Reprenant la sélection de l’exposition de 2005 à partir des photographes exposés à la galerie lyonnaise Le Bleu du Ciel depuis vingt ans Michel Poivert et Gilles Verneret, développent une réflexion sur de nouvelles pratiques documentaires
réunies autour de ce beau titre « La Région Humaine » publié par les éditions Loco.
L’historien avance le concept de photographie juste liant éthique et esthétique, tandis que le galeriste montre sa défense de formes documentaires différentes . Chaque grand chapitre est complété par les textes des photographes ici réunis, l’ensemble composant un état significatif de ces pratiques. D’autant que les oeuvres sont reproduites et imprimées avec un grand soin dans une maquette bien structurée au service des images en grand format.
Michel Poivert approche leur définition pour « poser la question de la photo contemporaine en terme social, la photographie sociale contemporaine – qu’on l’appelle documentaire ou réaliste, engagée ou critique ou bien encore “partagée” dans une approche collaborative ». Bien entendu montrer cette programmation même en intitulant cette première partie « nébuleuse documentaire » amène à y trouver par exemple Elina Brotherus dont on adore l’oeuvre sans lien à cette thématique. De façon plus claire une double influence est mise en avant : « Un héritage de la photo humaniste teinté de la politique des années 30 et un engagement riche des pensées des sciences sociales des années 70. »
En couverture le détail de Five women from the city of the Moon, Jericho de Valérie Jouve est doublement significatif , représentante d’une nouvelle génération d’artistes, étendant les pratiques de la photographie aux différents médiums de l’image, mais aussi comme la présence de nombreux auteurs formés à l’ENSP d’Arles. Une quinzaine d’entre eux sont ici montrés à juste titre comme Brigitte Bauer, Arno Gisinger, Olivier Menanteau, Mathieu Pernot, Edith Roux ou Bruno Serralongue.

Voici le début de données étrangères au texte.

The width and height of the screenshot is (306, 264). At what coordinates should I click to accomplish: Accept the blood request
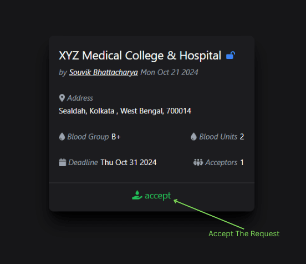(x=151, y=196)
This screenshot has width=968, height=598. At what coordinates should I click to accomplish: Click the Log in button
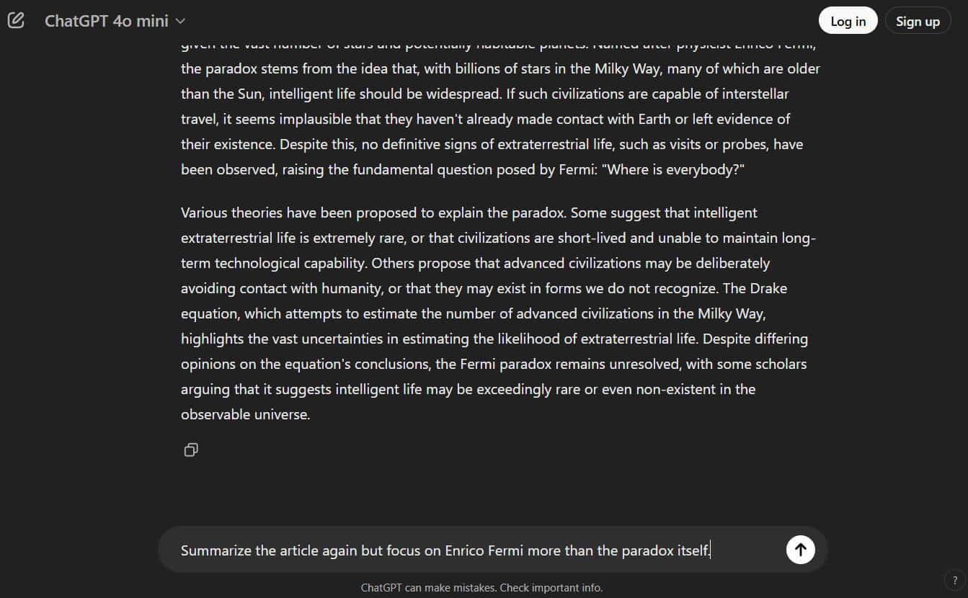(x=848, y=21)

Michel Poivert reprend à Félix Guattari le terme d’écosophie pour désigner dans cette nouvelle génération cette conjugaison des causes environnementale, sociale et mentale, il montre la reprise des méthodes de l’enquête et les nombreux protocoles hérités des sciences humaines et sociales comme alternative aux médias au service de la défense des migrations, des minorités ou des genres.
On trouve cette notion illustrée par les grands noms pionniers attendus de ce type de pratique notamment Gilles Saussier, Guillaume Herbaut, Christian Lutz, Jacqueline Salmon ou Paul Shambroom.
Dans le second chapitre Gilles Verneret revendique ses choix de curateur « vers un nouveau documentaire ». Les auteur(e)s français(e)s y sont nombreux dans une représentation équilibrée quant à la mixité, avec par exemple Claire Chevrier , Julien Guinand, Samuel Gratacap, Sophie Rstelhueber, Mathieu Asselin ou Silvana Reggiardo.
Mais les choix internationaux les équilibrent on peut y retrouver l’américaine Suzanne Opton, l’italienne Marina Ballo Charmet, le palestinien Taysir Batniji , l’irlandais Mark Curran, le suisse Jules Spinatsch. C’est aussi l’occasion de nombreuses découvertes comme ses compatriotes Karim Kal ou Fabienne Radi, l’américaine Nina Berman, les israéliens Elinor Carucci et Shai Kremer, la taïwanaise Chia Huang ou la russe Alexandra Demenkova et encore le chinois Yan Gao et le suédois Gerry Johansson.
Le panorama est donc riche et varié. On peut reprocher cependant à Gilles Verneret d’ignorer certains créateurs des fictions documentaires tous ceux qui utilisent des mises en scènes ou des post-productions plus plasticiennes ou plus proches des nouvelles technologies.
L’exploration de cette Région humaine à travers les initiatives et les oeuvres dune centaine de photographes vaut pour l’affirmation des valeurs de l’enquête, de l’analyse économique et sociale et le décryptage politique et idéologique selon ce que les auteurs appellent « une poétique de la responsabilité ».